CPO Delegation Process Revised by CFTC No-Action Letter

Posted in Advisory, Investment Advisers

The Commodity Futures Trading Commission (“CFTC”) staff recently issued guidance to registered CPOs regarding the delegation of commodity pool operator (“CPO”) functions from persons that might otherwise be subject to CPO registration.  For non-natural persons delegating CPO functions to a registered CPO, the relief from registration is conditioned on the CPO that is delegating its authority (the “Delegating CPO”) controlling, being controlled by, or being under common control with, the registered CPO (the “Designated CPO”).  The new staff letter removed the previous requirement that “unaffiliated directors” of the commodity pool that would be considered CPOs agree to be jointly and severally liable with the registered CPO for violations of the Commodity Exchange Act or the CFTC‘s regulations by the registered CPO.  This new no-action relief is not self-executing.  Each Delegating CPO must apply to the CFTC in order to take advantage of this new CFTC staff position.

In order to coordinate filing obligations for the CFTC and the Securities and Exchange Commission (SEC), many CPOs, which may also be registered investment advisers, seek to delegate their obligations to affiliated commodity trading advisors or registered CPOs.  Information provided in Form PF may be used to fulfill portions of the filing requirements for Form CPO-PQR under CFTC regulations, if the same entity is filing both reports.  However, previous CFTC guidance on this point was ambiguous at best. The new staff letter is meant to provide clear and consistent guidance for when CPO delegation will be permitted, but will not adversely affect no-action relief that was previously granted under the former CFTC position.

The new staff letter sets forth specific criteria for the approval of CPO delegations.
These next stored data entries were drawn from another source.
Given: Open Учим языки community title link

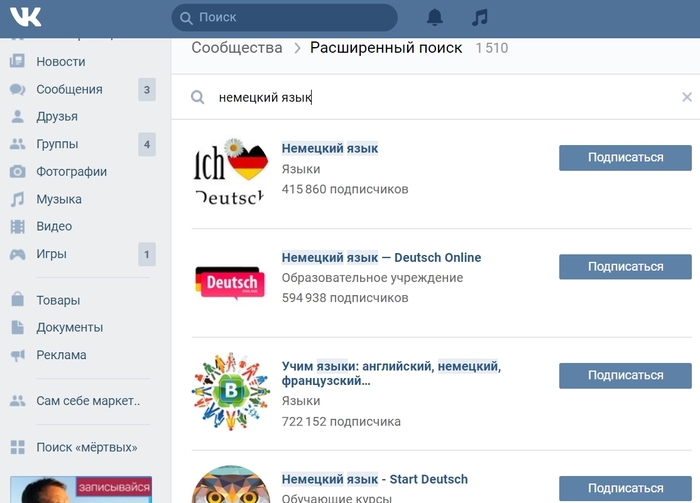Looking at the screenshot, I should click(x=391, y=373).
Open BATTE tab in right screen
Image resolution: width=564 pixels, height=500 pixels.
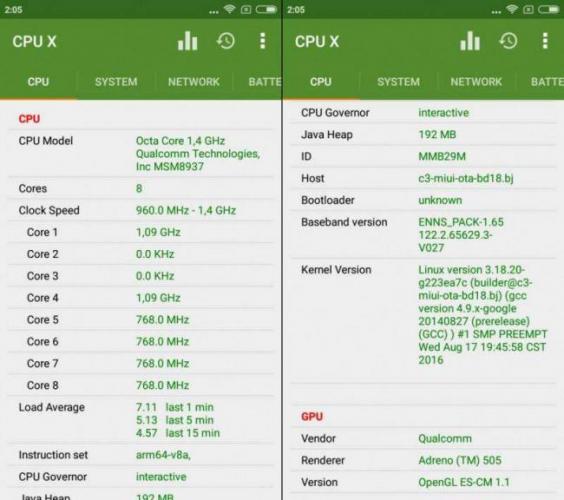pyautogui.click(x=547, y=82)
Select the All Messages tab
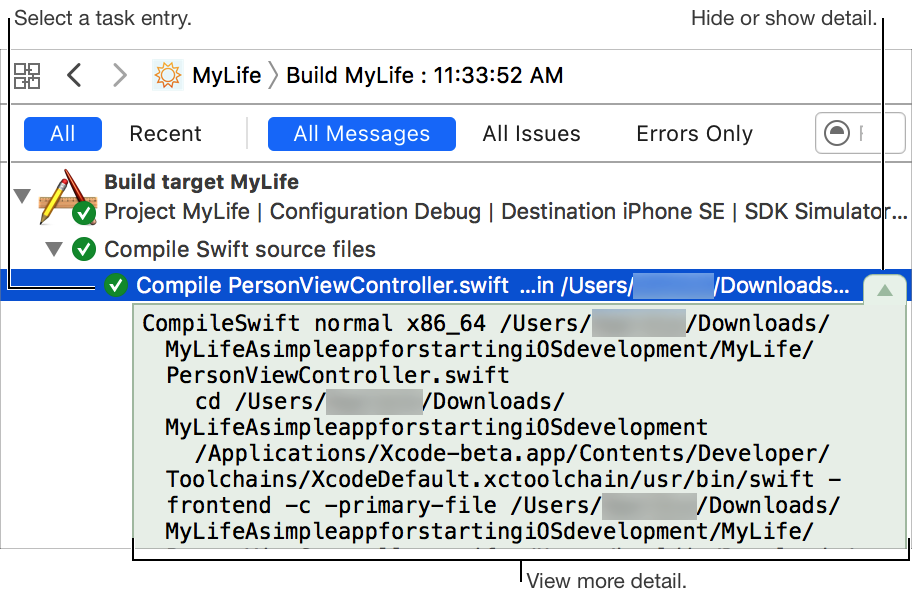Image resolution: width=915 pixels, height=599 pixels. 361,134
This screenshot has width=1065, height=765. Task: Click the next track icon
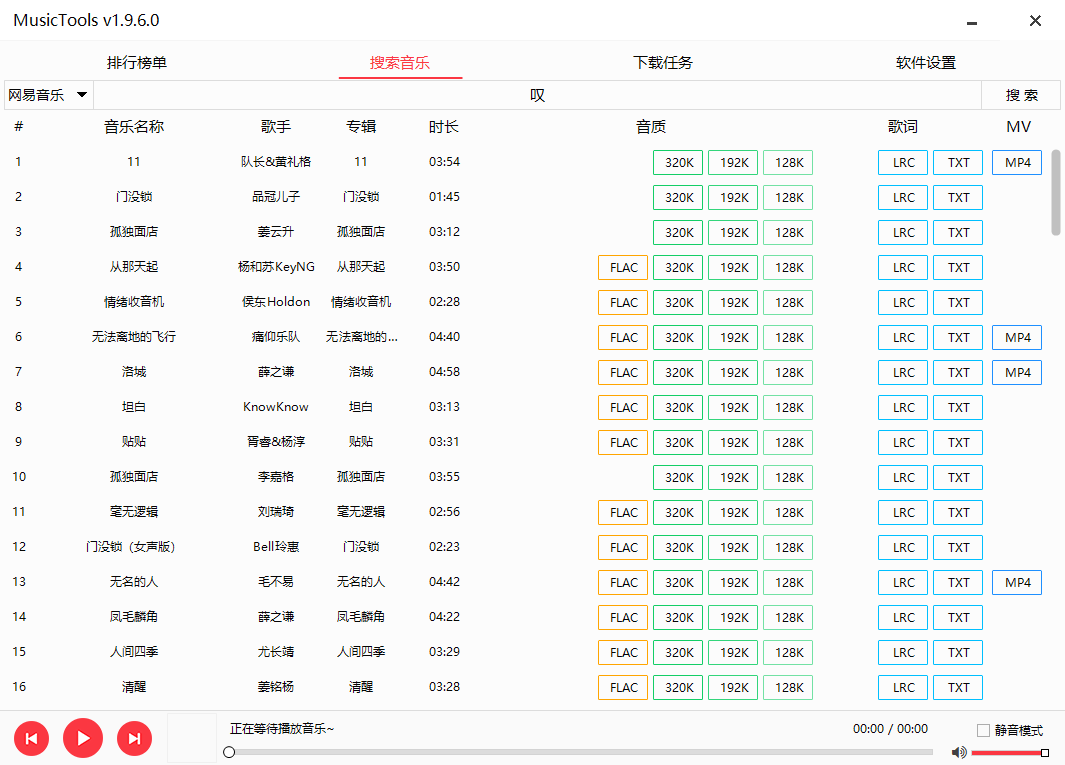[134, 738]
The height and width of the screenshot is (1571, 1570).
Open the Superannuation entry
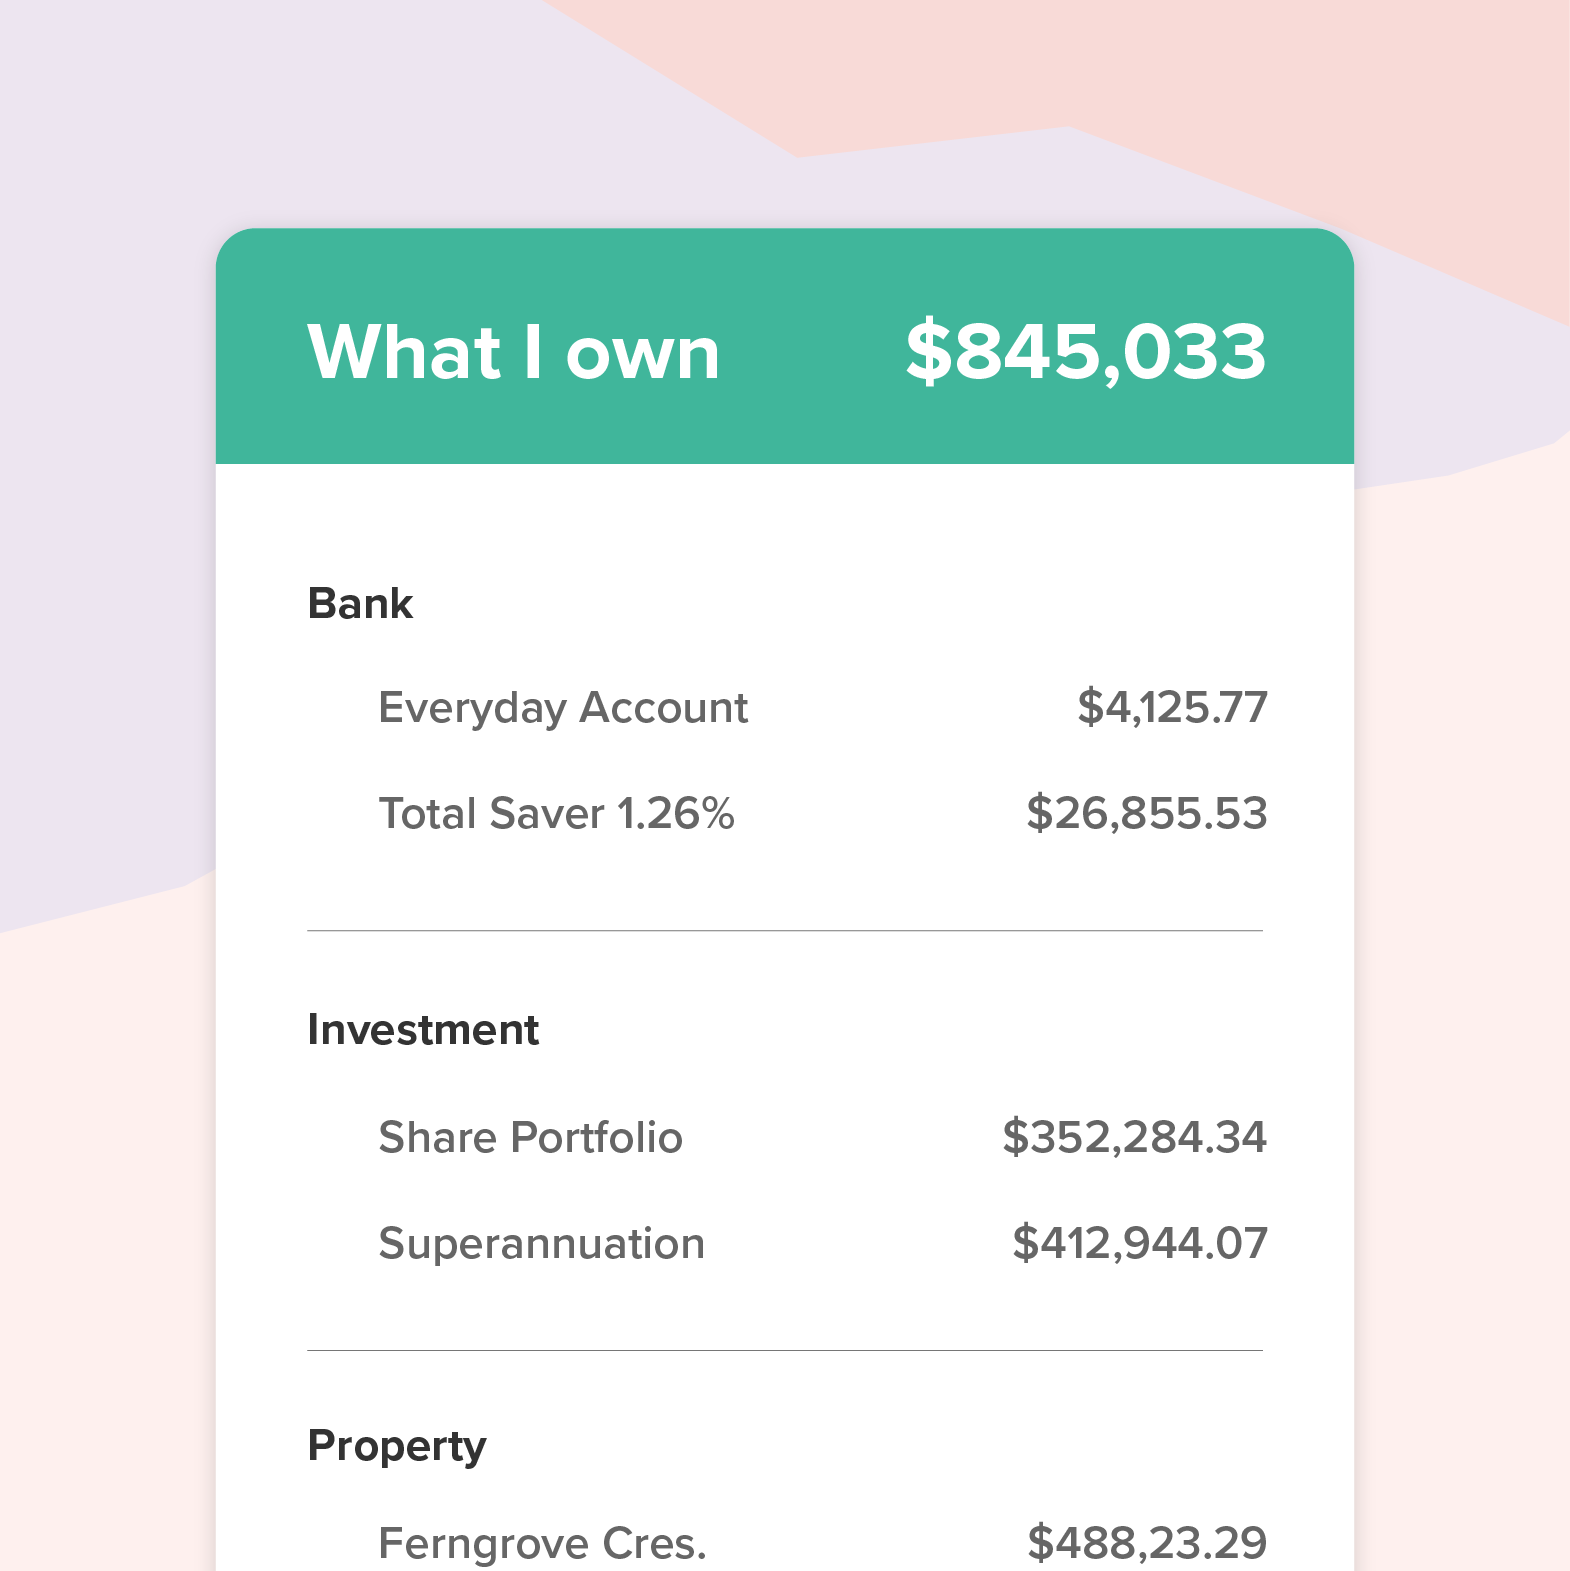pos(542,1243)
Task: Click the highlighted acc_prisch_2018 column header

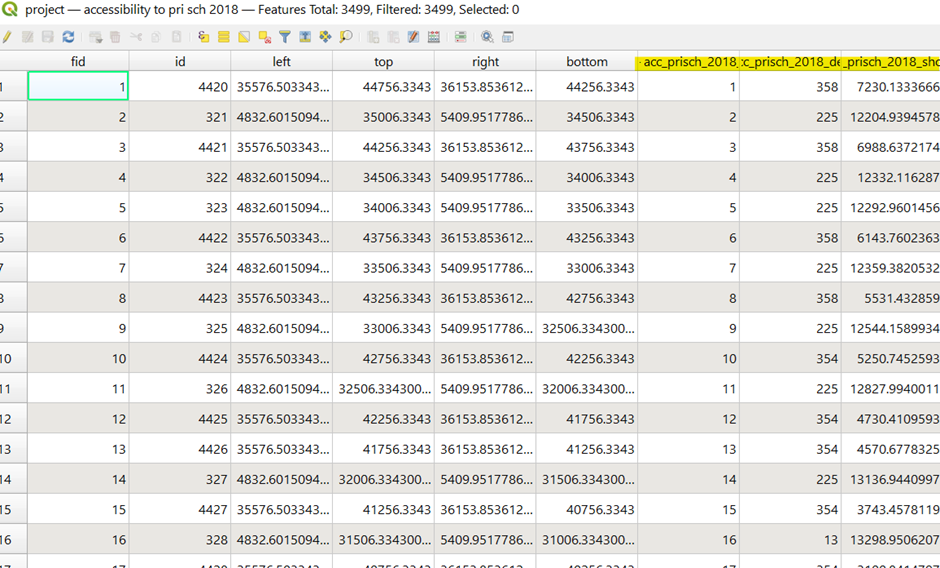Action: 688,61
The criteria in the new CFTC letter for obtaining CFTC delegation approval are as follows:

  • The Delegating CPO must have delegated to the Designated CPO all of its investment management authority with respect to the commodity pool pursuant to a legally binding document.
  • The Delegating CPO must not participate in the solicitation of participants for the commodity pool or manage any property of the commodity pool.
  • The Designated CPO must be registered as a CPO with the CFTC.
  • The Delegating CPO must not be subject to a statutory disqualification.
  • There must be a business purpose for the Designated CPO being a separate entity from the Delegating CPO other than solely to avoid the Delegating CPO registering with the CFTC.
  • The books and records of the Delegating CPO with respect to the commodity pool must be maintained by the Designated CPO in accordance with CFTC Regulation 1.31.
  • If the Delegating CPO and the Designated CPO are each a non-natural person, then one must control, be controlled by, or be under common control with the other.
  • Delegating CPOs that are (i) non-natural persons or (ii) board members other than “unaffiliated board members” must execute a legally binding document with the Designated CPO in which each party undertakes to be jointly and severally liable for any violation of the Commodity Exchange Act or the CFTC’s regulations by the other party in connection with the operation of the commodity pool.
  • “Unaffiliated board members” that are Delegating CPOs must be subject to liability as a Board member in accordance with the laws under which the commodity pool is established.

The new staff letter itself includes a form of no-action request that a Delegating CPO would file with the CFTC, including identifying information about the Delegating CPO and the Designated CPO, and certifications by the Designated CPO and Delegating CPO regarding satisfaction of the criteria set forth in the new staff letter. Unfortunately, the no-action letter request must be submitted pursuant to the process set forth in CFTC Regulation 140.99 in paper form instead of by e-mail.